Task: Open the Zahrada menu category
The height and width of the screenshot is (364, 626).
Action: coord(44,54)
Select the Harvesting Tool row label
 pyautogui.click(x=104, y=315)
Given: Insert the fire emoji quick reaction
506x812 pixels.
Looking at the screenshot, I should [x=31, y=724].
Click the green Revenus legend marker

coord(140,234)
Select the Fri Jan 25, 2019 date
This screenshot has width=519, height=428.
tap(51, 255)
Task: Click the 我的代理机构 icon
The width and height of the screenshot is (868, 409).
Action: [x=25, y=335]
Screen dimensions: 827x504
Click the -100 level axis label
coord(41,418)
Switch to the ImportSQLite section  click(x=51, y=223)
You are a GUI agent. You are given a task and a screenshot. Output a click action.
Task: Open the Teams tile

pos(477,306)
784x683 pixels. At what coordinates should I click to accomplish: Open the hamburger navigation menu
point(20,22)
--
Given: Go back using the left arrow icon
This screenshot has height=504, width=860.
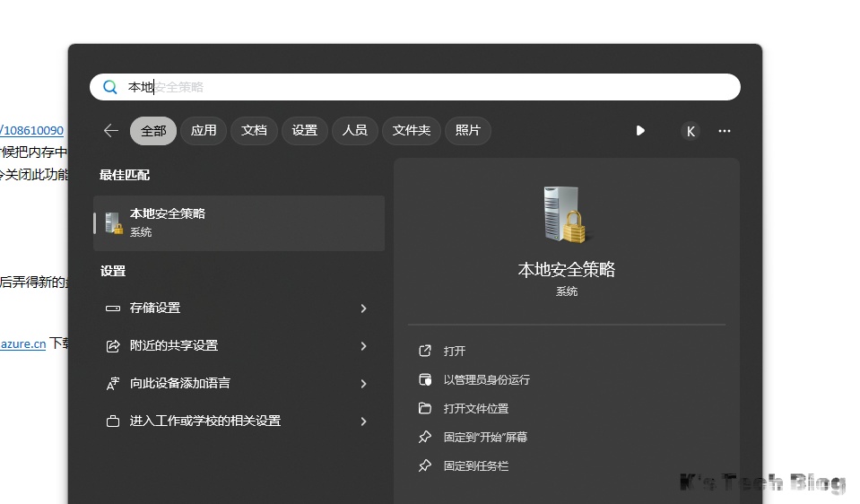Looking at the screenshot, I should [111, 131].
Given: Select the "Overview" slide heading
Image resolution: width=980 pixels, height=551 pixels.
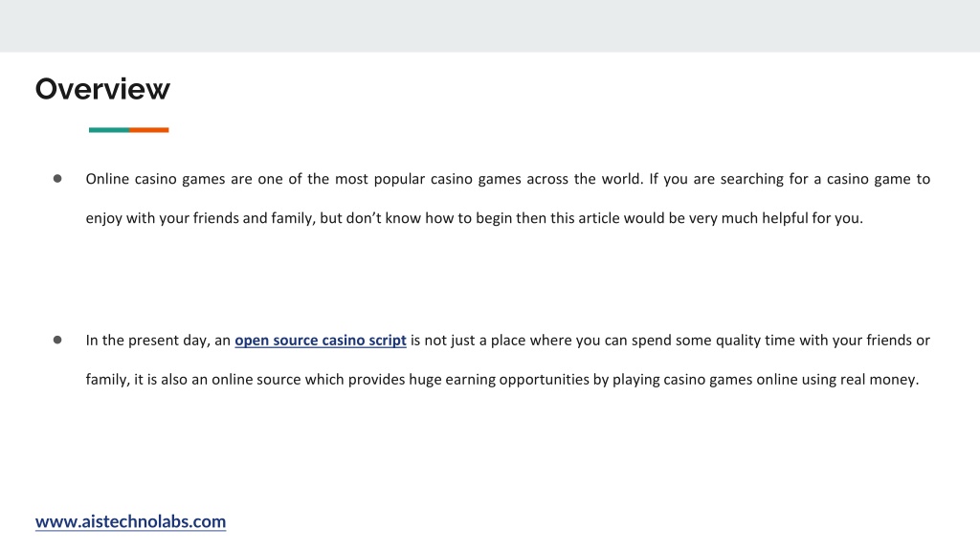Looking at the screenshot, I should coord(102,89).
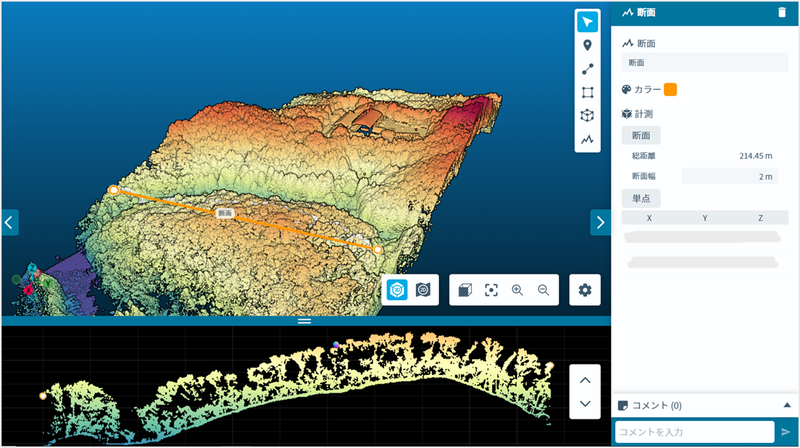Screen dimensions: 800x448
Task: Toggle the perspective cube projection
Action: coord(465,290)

◆ **WORK INSTRUCTIONS**
Search the data above for the word "icon". Copy each line it is in.

◆ **EXERCISE RESPONSE**
Task: Click the 我的代理机构 icon
Given: Go back using the left arrow icon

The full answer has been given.